Korruption
Kadi und der Sparkassen-König von Köln

Der Vorwurf wiegt schwer. Gustav Adolf Schröder, ehemaliger Chef der Stadtsparkasse Köln, soll dem Kölner CDU-Bürgermeister Josef Müller über Umwege einen lukrativen Beratervertrag vemittelt haben. Nun ermittelt die Staatsanwaltschaft wegen Korruptionsverdacht - nicht zum ersten Mal.

FRANKFURT. Er kommt einfach nicht zur Ruhe: Wieder ist Gustav Adolf Schröder im Visier der Justiz, wieder geht es um den Vorwurf unsauberer Geschäfte des Ex-Chefs der Stadtsparkasse Köln. Und wieder sehen seine Anwälte Norbert Gatzweiler und Gaby Münchhalffen „eine Hexenjagd“ über ihren Mandanten hereinbrechen, pünktlich zum Wahlkampf. Denn um Politik geht es in der neuesten Folge des Klüngel-Dauerbrenners „Der Kadi und der ungekrönte König von Köln“, wie Schröder in der Stadt genannt wird.

Mindestens 300 000 Euro soll er damals als Sparkassenchef dem Kölner CDU-Bürgermeister Josef Müller zwischen 2001 und 2003 zugeschoben haben – auf Umwegen über die Stadtsparkasse Düsseldorf. Mit deren Chef Hans Schwarz war Schröder gut befreundet. Frei nach dem Motto: „Man kennt sich , man hilft sich“ . So zumindest beschreiben ehemalige Weggefährten die Kontaktpflege–Politik des Patriarchen. „Schröder und Schwarz kannten sich lange und gut “, sagen Insider. Und so soll Schröder seinen Duzfreund Hans gebeten haben, mit Bürgermeister Müller einen Beratervertrag zu schließen. Der brauchte das Geld, nachdem er seinen Job als Fraktionsgeschäftsführer verloren hatte. Der Bürgermeisterjob ist ein Ehrenamt.
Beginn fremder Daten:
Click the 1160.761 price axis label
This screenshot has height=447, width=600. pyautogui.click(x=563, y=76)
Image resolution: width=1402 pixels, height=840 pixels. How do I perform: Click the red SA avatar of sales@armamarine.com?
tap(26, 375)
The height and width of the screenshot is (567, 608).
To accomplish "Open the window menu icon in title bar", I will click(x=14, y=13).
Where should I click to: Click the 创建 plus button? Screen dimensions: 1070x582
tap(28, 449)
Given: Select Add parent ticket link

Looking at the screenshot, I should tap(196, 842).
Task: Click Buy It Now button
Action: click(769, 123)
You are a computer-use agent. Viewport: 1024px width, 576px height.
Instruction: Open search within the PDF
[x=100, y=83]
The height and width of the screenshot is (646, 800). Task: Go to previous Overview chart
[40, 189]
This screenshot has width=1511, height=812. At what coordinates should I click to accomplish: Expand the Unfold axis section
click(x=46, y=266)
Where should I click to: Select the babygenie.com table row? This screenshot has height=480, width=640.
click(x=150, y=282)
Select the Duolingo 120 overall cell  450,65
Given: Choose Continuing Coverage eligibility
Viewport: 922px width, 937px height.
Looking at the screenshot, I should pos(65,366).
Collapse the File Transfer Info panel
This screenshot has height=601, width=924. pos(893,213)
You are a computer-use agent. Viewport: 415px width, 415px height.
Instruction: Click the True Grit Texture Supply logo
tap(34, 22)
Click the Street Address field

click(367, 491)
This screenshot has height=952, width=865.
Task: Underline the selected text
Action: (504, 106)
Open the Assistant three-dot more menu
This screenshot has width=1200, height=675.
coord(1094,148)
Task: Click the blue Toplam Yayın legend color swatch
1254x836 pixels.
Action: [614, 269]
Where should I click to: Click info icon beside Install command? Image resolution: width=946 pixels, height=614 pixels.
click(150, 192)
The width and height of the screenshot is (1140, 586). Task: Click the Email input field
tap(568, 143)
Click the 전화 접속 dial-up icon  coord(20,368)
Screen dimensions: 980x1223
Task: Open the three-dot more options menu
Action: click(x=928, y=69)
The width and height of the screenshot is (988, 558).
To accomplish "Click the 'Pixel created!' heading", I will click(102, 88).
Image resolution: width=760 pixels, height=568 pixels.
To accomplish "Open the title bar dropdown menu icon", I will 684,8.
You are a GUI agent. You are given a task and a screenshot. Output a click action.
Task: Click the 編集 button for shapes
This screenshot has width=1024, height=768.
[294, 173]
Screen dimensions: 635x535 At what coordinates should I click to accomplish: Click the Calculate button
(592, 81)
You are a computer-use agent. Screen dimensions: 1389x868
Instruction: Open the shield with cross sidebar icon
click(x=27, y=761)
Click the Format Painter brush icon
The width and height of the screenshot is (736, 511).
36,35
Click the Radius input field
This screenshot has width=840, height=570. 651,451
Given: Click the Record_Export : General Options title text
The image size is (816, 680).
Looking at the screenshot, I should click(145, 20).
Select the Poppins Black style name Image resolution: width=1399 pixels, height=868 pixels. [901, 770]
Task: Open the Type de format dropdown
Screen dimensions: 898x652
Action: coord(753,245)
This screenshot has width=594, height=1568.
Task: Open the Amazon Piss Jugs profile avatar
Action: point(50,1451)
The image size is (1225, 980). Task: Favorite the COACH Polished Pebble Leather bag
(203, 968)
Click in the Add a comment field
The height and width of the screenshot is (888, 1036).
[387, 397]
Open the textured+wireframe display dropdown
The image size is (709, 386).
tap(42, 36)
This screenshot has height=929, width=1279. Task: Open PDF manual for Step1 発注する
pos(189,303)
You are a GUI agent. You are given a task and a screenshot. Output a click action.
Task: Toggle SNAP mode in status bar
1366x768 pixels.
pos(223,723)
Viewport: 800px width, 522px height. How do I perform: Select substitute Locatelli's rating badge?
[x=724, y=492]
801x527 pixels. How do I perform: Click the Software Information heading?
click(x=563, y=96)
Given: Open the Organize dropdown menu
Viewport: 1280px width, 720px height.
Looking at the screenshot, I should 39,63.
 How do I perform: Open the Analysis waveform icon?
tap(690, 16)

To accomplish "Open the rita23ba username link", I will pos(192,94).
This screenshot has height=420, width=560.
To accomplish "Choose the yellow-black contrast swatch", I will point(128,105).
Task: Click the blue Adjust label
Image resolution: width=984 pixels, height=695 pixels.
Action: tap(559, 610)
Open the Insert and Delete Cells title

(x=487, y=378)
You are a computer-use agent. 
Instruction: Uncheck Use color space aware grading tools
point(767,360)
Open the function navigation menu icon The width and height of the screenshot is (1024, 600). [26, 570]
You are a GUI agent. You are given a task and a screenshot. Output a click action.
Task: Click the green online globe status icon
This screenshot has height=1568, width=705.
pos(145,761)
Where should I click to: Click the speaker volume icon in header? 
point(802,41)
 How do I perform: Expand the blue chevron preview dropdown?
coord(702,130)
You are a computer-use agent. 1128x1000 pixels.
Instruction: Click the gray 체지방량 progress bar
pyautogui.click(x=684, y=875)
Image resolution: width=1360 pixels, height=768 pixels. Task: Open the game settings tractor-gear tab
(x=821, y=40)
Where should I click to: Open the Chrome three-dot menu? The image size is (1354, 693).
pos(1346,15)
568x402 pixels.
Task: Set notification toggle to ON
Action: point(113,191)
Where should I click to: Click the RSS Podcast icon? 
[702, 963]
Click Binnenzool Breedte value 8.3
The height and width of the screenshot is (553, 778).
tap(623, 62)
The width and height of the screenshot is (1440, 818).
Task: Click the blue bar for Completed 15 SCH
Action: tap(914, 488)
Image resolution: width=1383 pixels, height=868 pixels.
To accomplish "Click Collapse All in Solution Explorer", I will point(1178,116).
Das Honorar, das die Sparkassen-Tochter S-Kapitalbeteiligungsgesellschaft Düsseldorf dem Lokalpolitiker zahlte, beglich dann aber die Stadtsparkasse Köln per Online-Überweisung. „Das floss auf Heller und Pfennig inklusive Mehrwertsteuer“, heißt es aus Insiderkreisen. Schröders Anwälte weisen die Vorwürfe zurück, er selber will sich nicht äußern.

Inzwischen prüft der Staatsanwalt die Unterlagen. Für Schröder fast ein Déjà-vu: Drei Verfahren hat es allein 2007 gegen ihn gegeben. Mal waren es Untreue-Vorwürfe, dann gab es Berichte über Verwicklungen der Sparkasse in riskante Geschäfte mit der Fondsgesellschaft Oppenheim-Esch und schließlich anonyme Anzeigen. Doch Straftaten ließen sich dem „Teflon-Mann“ nicht nachweisen. Lediglich im Fall seines Villen-Grundstücks in Köln-Junkersdorf, das er zu billig von einer Sparkassentochter gekauft haben soll, musste er 30 000 Euro Geldauflage zahlen.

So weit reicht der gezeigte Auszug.